The case, however, raises a broader issue as to the viability of the adjudication system. It allows a cross-application by an employer who has lost a payment dispute before an adjudicator. This is a far bigger problem and issue. As Coulson J noted [see para 13 of Caldeonian] where an adjudicator has awarded a payment, it is usually subject to a summary judgment application in the courts if not adhered to by the losing party. Coulson J said that this was the orthodox position in 99% of cases he had seen (and he is, undisputedly, the judicial expert in this field). It is indeed rare for an adjudication decision to be challenged on the same basis as the arguments brought forward before an adjudicator.
The decision of Bouyges, concerning the viability of an outstanding payment in insolvency, makes this clear. However, as Coulson J (as he then was) states: there is the scope of an exception to this supposed finality in determining a minor point of law or technical construction of a document through a Part 8 claim (a claim where there is no significant dispute of fact).
So where does this narrowing of the field leave the losing party who wishes to circumvent the adjudicator’s decision? Well it is relatively easy to undermine the purpose of the regime by a cross-claim by way of arbitration or litigation due to the lack of legal finality given to an adjudication decision by the 1996 statute. This might increase the amount of cases that form the exception that Coulson J had to deal with.
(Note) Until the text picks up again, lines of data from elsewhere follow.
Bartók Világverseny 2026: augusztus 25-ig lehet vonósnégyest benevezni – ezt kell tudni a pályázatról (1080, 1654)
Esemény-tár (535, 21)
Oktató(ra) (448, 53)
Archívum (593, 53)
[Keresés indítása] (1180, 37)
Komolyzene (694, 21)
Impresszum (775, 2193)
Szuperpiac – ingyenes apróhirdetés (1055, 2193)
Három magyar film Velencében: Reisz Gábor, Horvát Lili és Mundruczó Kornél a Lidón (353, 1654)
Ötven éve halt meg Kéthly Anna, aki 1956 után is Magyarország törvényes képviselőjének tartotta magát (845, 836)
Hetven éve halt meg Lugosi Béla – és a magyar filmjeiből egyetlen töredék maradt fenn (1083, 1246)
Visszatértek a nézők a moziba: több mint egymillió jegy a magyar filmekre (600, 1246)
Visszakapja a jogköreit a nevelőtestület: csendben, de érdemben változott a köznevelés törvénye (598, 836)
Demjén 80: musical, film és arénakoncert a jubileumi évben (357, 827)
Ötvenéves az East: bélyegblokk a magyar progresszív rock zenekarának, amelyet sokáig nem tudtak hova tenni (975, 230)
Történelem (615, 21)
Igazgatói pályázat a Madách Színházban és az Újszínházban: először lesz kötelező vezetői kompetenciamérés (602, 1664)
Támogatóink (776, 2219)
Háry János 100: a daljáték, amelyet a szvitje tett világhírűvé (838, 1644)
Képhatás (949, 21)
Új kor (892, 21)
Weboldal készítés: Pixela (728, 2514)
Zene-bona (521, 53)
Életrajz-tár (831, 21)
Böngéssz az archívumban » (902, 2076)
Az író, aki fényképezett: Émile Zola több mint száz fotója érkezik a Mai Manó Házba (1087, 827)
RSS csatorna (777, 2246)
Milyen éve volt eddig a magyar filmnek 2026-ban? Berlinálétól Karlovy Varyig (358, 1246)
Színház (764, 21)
The mischievous employer could still, (akin to what was tried in Caledonian), make a strategic Part 8 application on a technicality to potentially derail a finding of payment by an adjudicator. This may slow down the payment process than that ordinarily available on summary judgment in the court, for example, so as to cause a contractor severe cash flow difficulties, particularly in relation to the common problem of keeping sub-contractors and suppliers content. Unpaid suppliers and sub-contractors, who may have formed good relationships with the main contractors, might then be less willing to walk the tight rope on payment on other projects. This may undermine the working apparatus of the decent hard working contractor.
This leaves what was one area of finality in the adjudication process potentially exploitable to calculated claims on the construction of interim payment applications and payment notices to delay payment. That was precisely what the designers of the adjudication system did not want.
With many contractors having only a small allocation of sums for legal fees and having not being paid compounding the cash impact of fighting disputes, it may be better to simply move to the arbitration option in the construction contract from the very start of the contracting process. That would be, arguably better, than being in the 1% of cases where the Part 8 process is used to derail the positive decision of the adjudicator that payment is due.